Hiermee is dan ook de heele kwestie van ‘niveau’ opgelost. U zegt: ‘wat voor mij waardevol is, is dat misschien niet voor anderen’. Dit is geen criterium, noch zelfs een leidraad; de vraag blijft: wèlke ‘anderen’? De niveau-opvattingen van iemand die van Multatuli niet veel hebben moet, maar graag Ina Bakker leest, zijn voor mij precies even nul als die van iemand die Shakespeare nooit inkijkt, maar smult van Courts-Mahler. Ik bedoel: gegeven een bepaalde wereld-van-laagheid, kijk ik maar niet meer naar de graden.
Wat u mij van De Meester opgeeft, ken ik. Het gaat er nu dus om, duidelijk te zijn. U zegt: ‘waarom zwetserig en waarom burgerlijk?’ Men voelt dat of voelt dat niet. Het is iets dat vanzelf moet spreken, als het niet wéér de opgave moet worden van een Uren met Coster! Waarom is Justus van Maurik minder dan Multatuli? het is toch óók ‘vol leven’ en ‘vlotgeschreven’ en ‘zonder aesthetiek’? - Ik antwoord nu alleen op uw preciese vragen. Waarom is Zola 2e-rangs? vergeleken met Shakespeare of met het naturalisme? Als ik hem met Sh. vergeleek, zou u - terecht - zeggen dat ik gemakkelijk spel had. De 1e rang is hier dan ook: Balzac, zelfs Flaubert (van wien ik zéér weinig houd), de 2e Zola (met zijn ‘driftige’ stijl vol clichés uit hoofdartikelen van een krant), de 3e Goncourt. De 4e dus De Meester, epigoon van Goncourt: Geertje is het holl. afgietsel van Germinie Lacerteux. Wat heeft de levenswijsheid van De Meester met de amsterdamsche Kring gemeen? De waarde, het niveau. Er is: de ‘levenswijsheid’ van Dostojevsky (1e rang), die van Couperus (2e), die van Bourget (of Mauriac, of wie u maar wilt op dit peil (3e), die van den burgerman die zich vrijgevochten waant, d.w.z. van de Kring, en van Carmen. - Blijft over: de stijl van De Meester, die van Tacitus schijnt te komen! Die is voor mij volkomen grotesk: een ‘driftige’ als u wilt - dit bedoel ik met ‘zwetsen’ - ouwehoer; de sentimentaliteit van een grove burgerman, naast de vrijgevochtenheden van een burgerman, De Klompjes naast Carmen.
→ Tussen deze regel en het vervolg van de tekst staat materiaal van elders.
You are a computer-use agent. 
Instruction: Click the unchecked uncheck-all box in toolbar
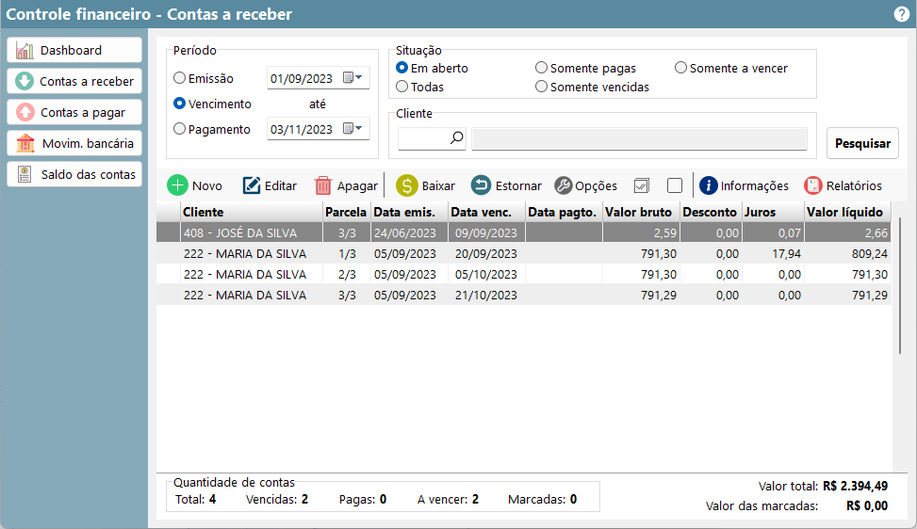675,186
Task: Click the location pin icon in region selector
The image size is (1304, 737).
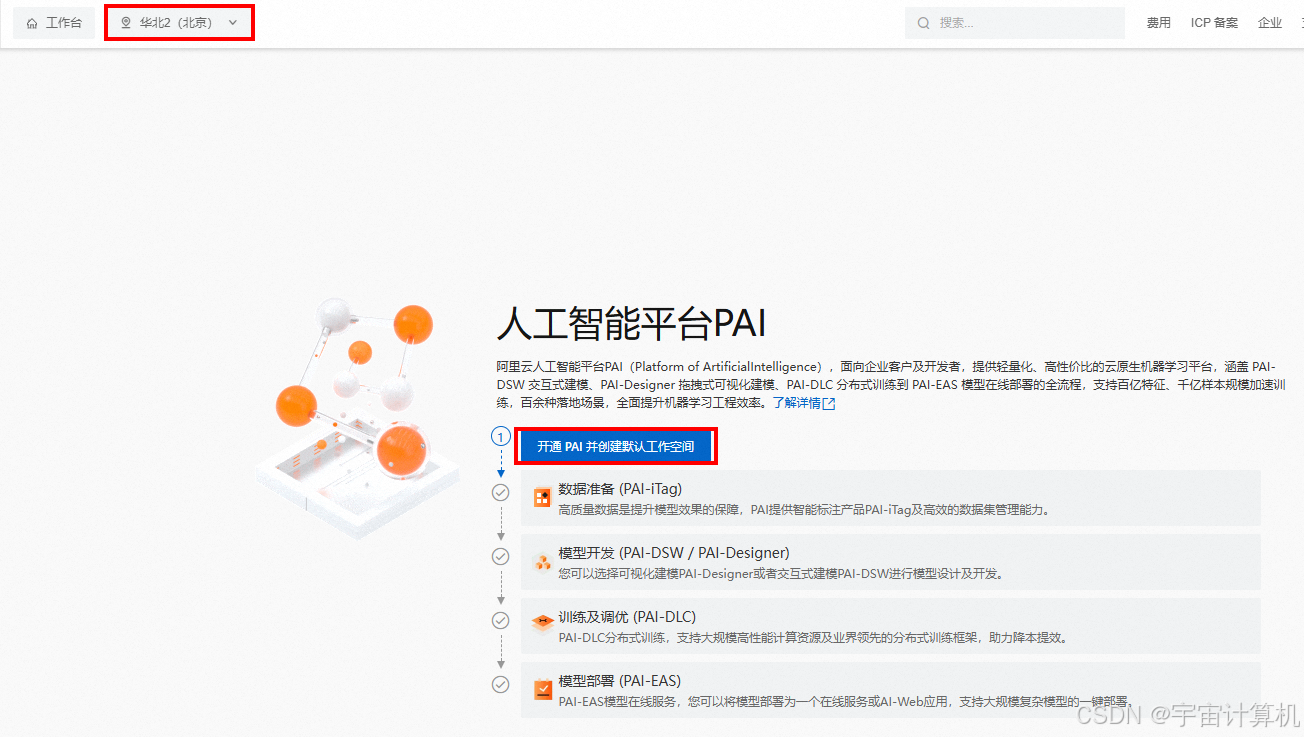Action: click(x=125, y=22)
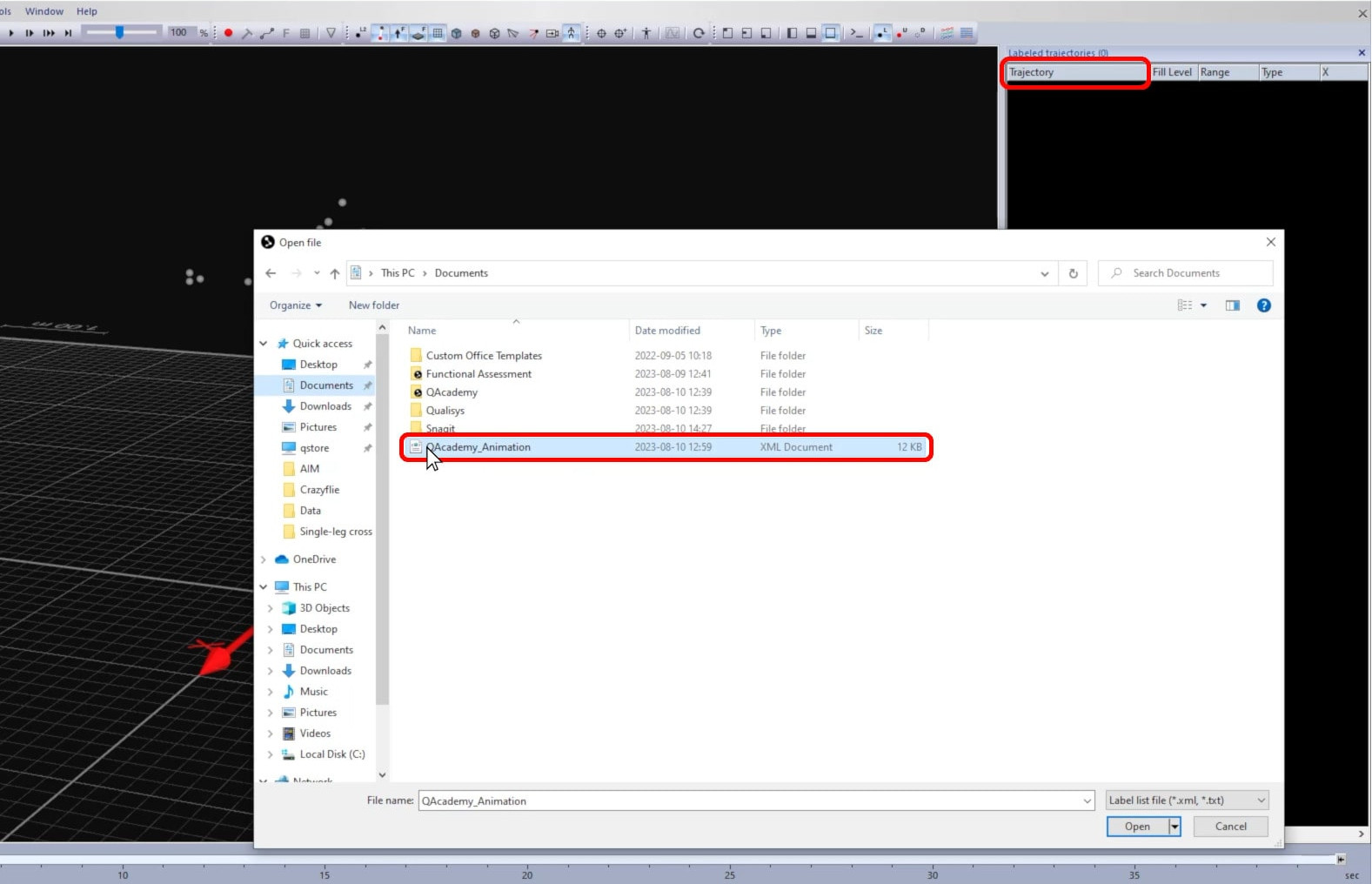
Task: Toggle unidentified trajectories window button
Action: (x=901, y=33)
U ziet, als u mijn waardebepalingen overwegen wilt, dan heb ik argumenten genoeg; een andere manier blijft, te zeggen: ‘ik begrijp dat allemaal niet en vind Courts-Mahler ook mooi - of Heyermans’ (die ik, geloof ik, nog prefereeren zou, als meer adequaat aan de eigen laagheid).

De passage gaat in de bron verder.